Women Are Experiencing Burnout More Than Men

McKinsey’s Women in the Workplace 2021 report spotlights how the pandemic has unevenly affected women and what the emphasis on well-being and diversity, equity, and inclusion means for the future of work.

Author: Michelle Russell       

packing up office

One in three women reports they have considered downshifting their careers or leaving the workforce this year, according to a report from McKinsey & Company.

What rises to the top of the takeaways from McKinsey & Company’s recently published Women in the Workplace 2021 report? Women are now more significantly burned out — and increasingly more so than men. One in three women reports they have considered downshifting their careers or leaving the workforce this year, compared to the one in four who said that a few months into the pandemic in 2020. (We reported on last year’s report in Convene as well.) Additionally, two out of five women have considered leaving their company or switching jobs, and high turnover in recent months suggests that may be taking place.
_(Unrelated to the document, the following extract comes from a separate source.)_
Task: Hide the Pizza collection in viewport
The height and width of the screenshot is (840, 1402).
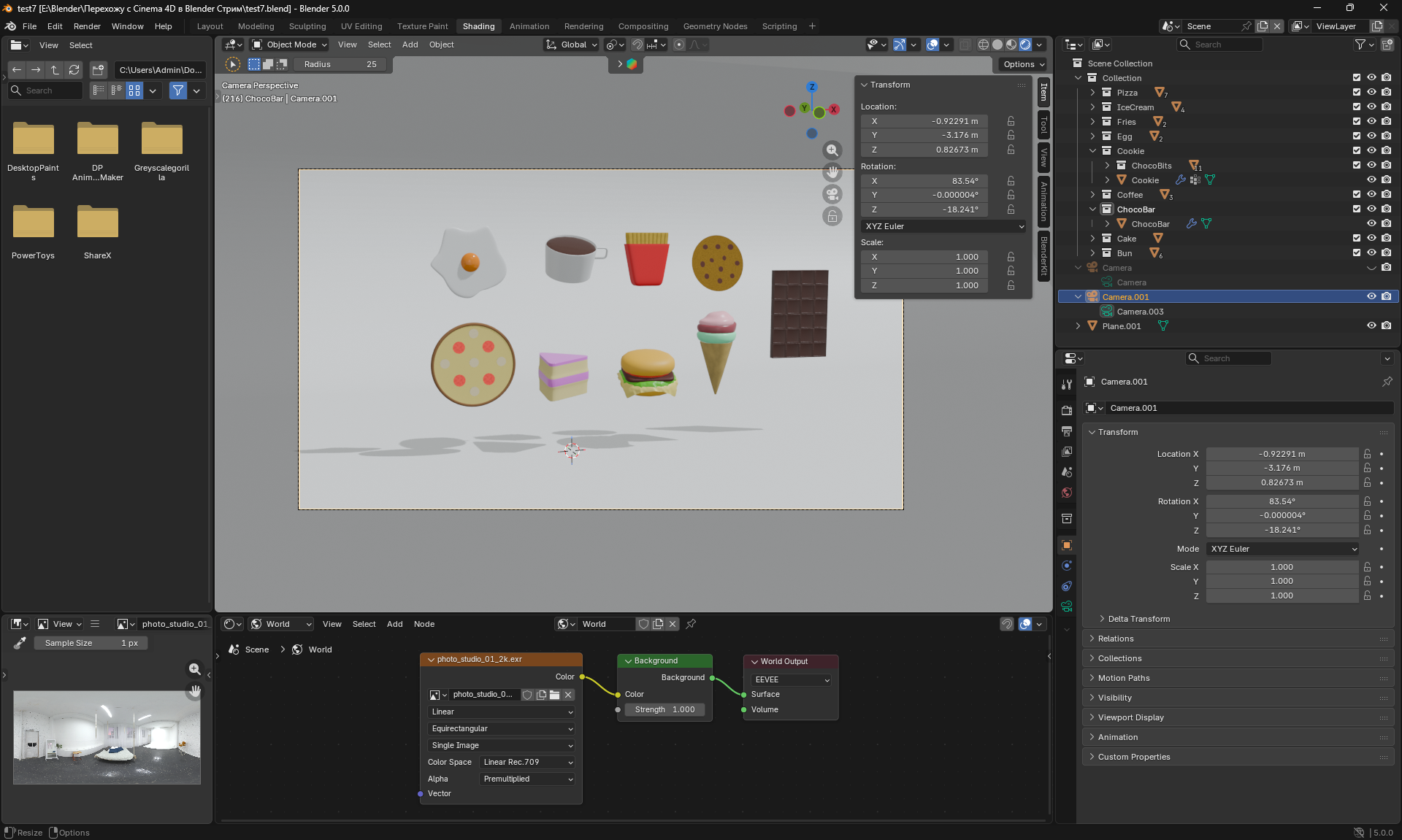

The largest study on the state of women in corporate America, McKinsey’s Women in the Workplace has collected the responses of more than one-quarter of a million people about their workplace experiences since the company first partnered with Leanin.Org in 2015 on the annual survey. This year’s study focused on the impact of the pandemic and the growing emphasis on diversity, equity, and inclusion on the experiences of women and the state of work.

Different Leadership Skills

While the survey points to gains women have made in representation and senior leadership, the report also indicated that women at all levels are taking on extra work and doing more than men at the same level to support their teams and advance DEI efforts — work that is going unrecognized and unrewarded, meaning that it is not included in formal evaluations like performance reviews.

Compared to men in similar positions, women are consistently doing more to promote employee well-being, such as checking on members of the team, helping them to manage their workloads, and offering to help those who are dealing with burnout or work/life challenges.

Intersectionality Issues

Women of color, on the other hand, lose ground at every step of the corporate ladder, leaving Asian, Latinx, and Black women severely underrepresented at the top. Women overall lost the most ground at the first step up to manager. For every 100 men promoted to manager, only 86 women are promoted. But here there was some positive movement: For the first time, women of color were promoted to manager at almost the same rate as women overall — 85 women of color were promoted for every 100 men.

Putting up With More

Women in leadership also are more likely to face microaggressions than men: 36 percent of women female leaders vs. 15 percent of male leaders report being interrupted or spoken over more than others, and 34 percent of women leaders say they have had their judgment questioned in their area of expertise, vs. 22 percent of men at the same level.

Moving Forward

Hybrid work is clearly here to stay, but what is unclear is whether companies can leverage another seismic shift that has also taken place as a result of the pandemic — a growing cultural focus on employee well-being and racial and gender equity — to create a better workplace for the future.

“This will demand a level of investment and creativity that may not have seemed possible before the pandemic, but companies have shown what they can do when change is critical,” the report concludes. “Now they need to treat women’s equality and diversity, equity, and inclusion with the same sense of urgency — and they need to reward the leaders taking us into the future.”

Michelle Russell is editor in chief of Convene.